Une femme dans un monde d’hommes

Sur le plan personnel, et avec du recul, Marianne Scordel s’accorde à dire qu’il est compliqué d’avoir une vie personnelle et de mener à la fois sa carrière. Ce modèle mposé par la société, où la femme doit avoir plus de disponibilité pour gérer son univers familial est certe en pleine évolution mais toutefois encore ancré dans les schémas de pensée.

En 2012, 2013, 2014, Marianne Scordel fait partie des « 40 under 40 » prix lancé par le Financial News, journal financier britannique. Il récompense 40 personnes ayant moins de 40 ans, de toute l’Europe et entreprenant des initiatives à suivre dans le monde de la finance.
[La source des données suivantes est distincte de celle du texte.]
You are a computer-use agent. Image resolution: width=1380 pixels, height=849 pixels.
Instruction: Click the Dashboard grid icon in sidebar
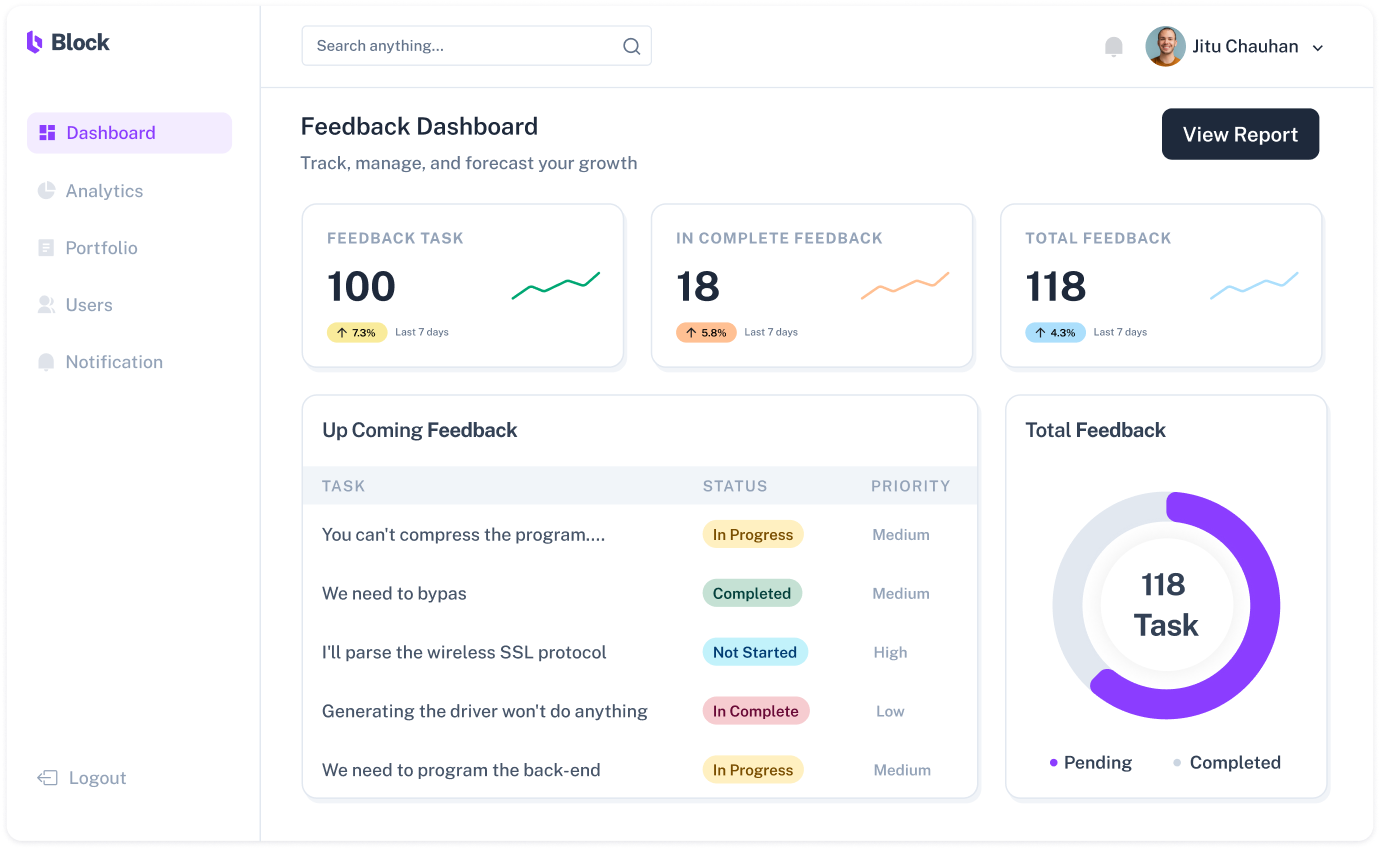click(47, 133)
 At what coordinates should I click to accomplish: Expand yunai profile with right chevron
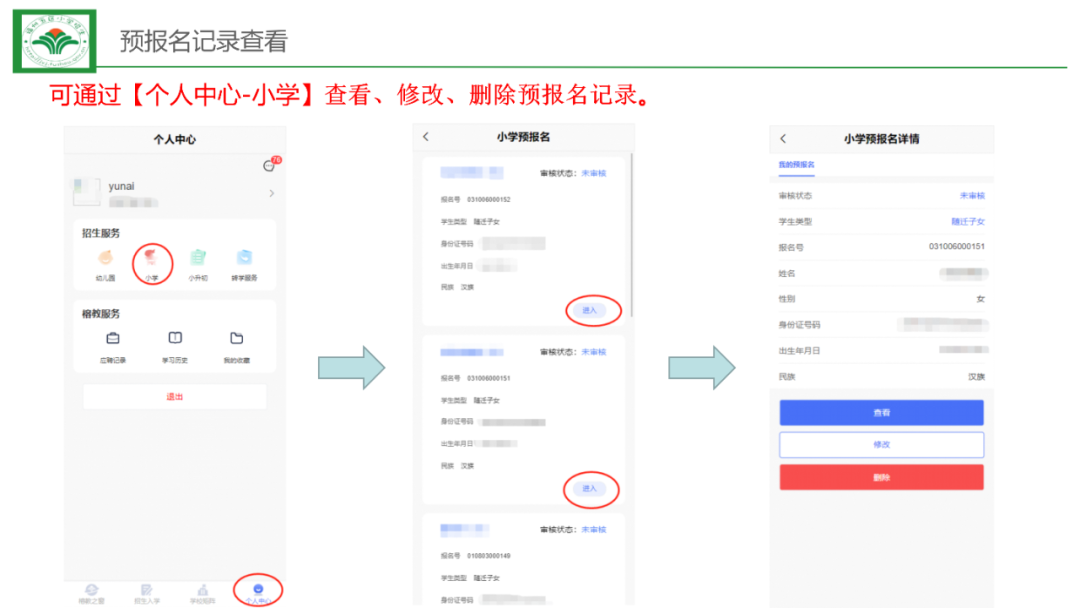(272, 193)
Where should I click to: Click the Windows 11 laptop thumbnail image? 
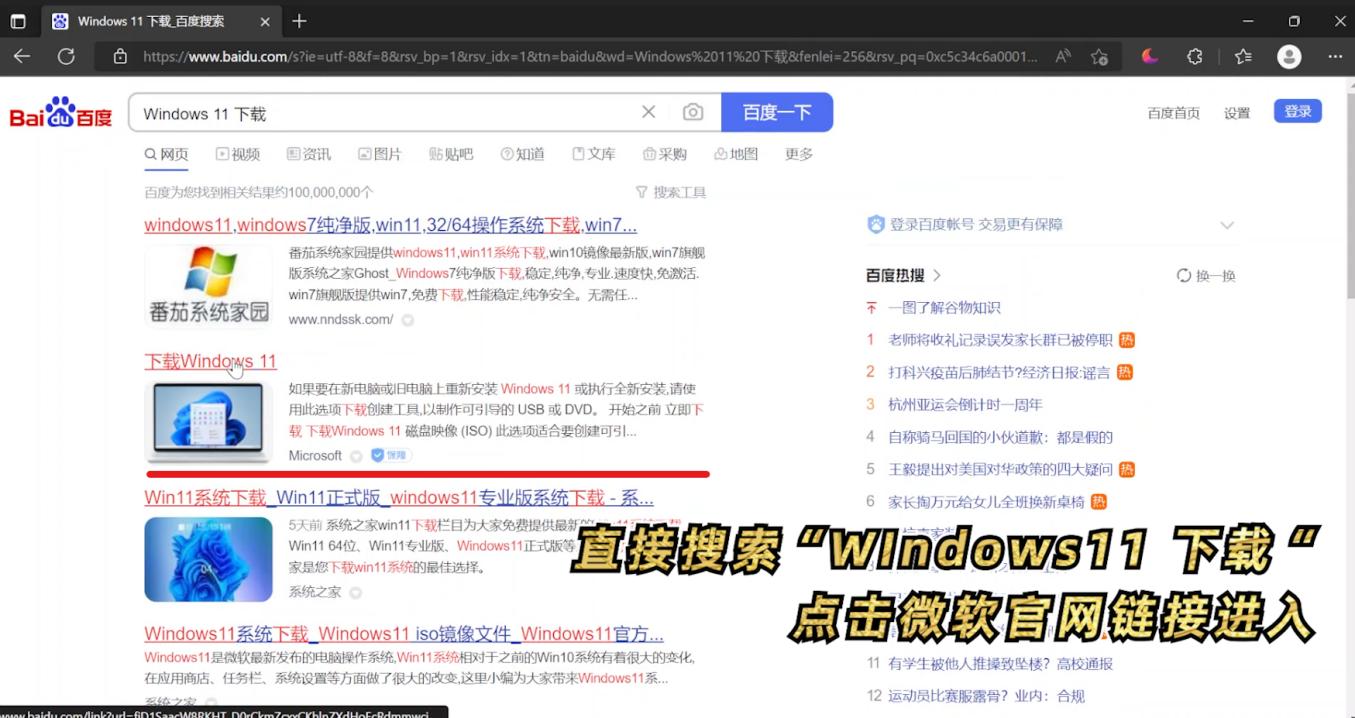(x=208, y=421)
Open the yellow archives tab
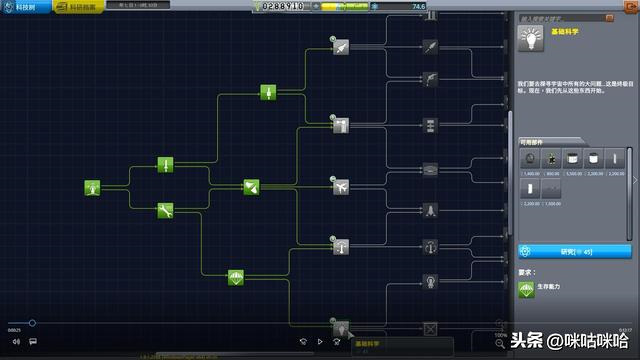 coord(78,7)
Preuve du déséquilibre du genre, sur les 40 personnalités du monde de la finance récompensées, Marianne Scordel fait partie des rares femmes à avoir reçu le prix. « Les trois années où j’ai été récompénsée, sur les 40 lauréats, il y avait seulement deux ou trois femmes ». Milieu intense, qui peut se montrer très agressif, si moins de femmes sont récompensées, c’est tout simplement qu’elles sont largement moins nombreuses.

Être une femme dans un monde d’hommes est une singularité à laquelle Marianne Scordel ne prête plus guère d’attention. « Avec plus de 20 ans d’expérience et de carrière, j’ai l’habitude. Aujourd’hui, avec mes clients, j’ai une relation business, certes, mais j’ai aussi une relation humaine. Les clients de Bougeville Consulting sont des hommes, mais je rencontre très très vite leur épouse. C’est si je ne les rencontre pas que je m’inquiète » plaisante l’entrepreneure. Pour elle, le leadership, qu’il  soit porté par un homme ou par une femme, est finalement identique. Mais être une femme dans le monde du business, peut être, à tort, perçu comme une faiblesse sinon une forme de fragilité. « J’ai rencontré quelques fois des situations, très vite résolues, où dans un contexte professionnel, des hommes ont essayé de prendre l’ascendant sur moi, me croyant peut être plus fragile, parce que je suis une femme ». Et de rajouter « je pense que la fermeté finit par imposer une forme de respect ».

Pour Marianne Scordel, sur le long terme, l’éthique impose le respect autour de soi et envers soi ; et c’est l’attitude que chacune arbore qui est le reflet des relations qu’elle entretient avec ses paires. Pour finalité, une fois le respect imposé, être une femme ne compte finalement plus énormément. Seules prévalent les compétences professionnelles. Comme beaucoup de femmes, elle a subi, dans un contexte professionnel, des réflexions sexistes et déplacées « je suis toujours passée outre, et j’ai appris à réagir en conséquence ou parfois, à ne pas réagir face à ce genre de choses. Ça serait bien si cela n’existait pas mais la réalité est que ça existe. C’est peut-être entrain de changer et c’est tant mieux. Mais il faut apprendre à gérer ça et il y a des façons de le gérer ».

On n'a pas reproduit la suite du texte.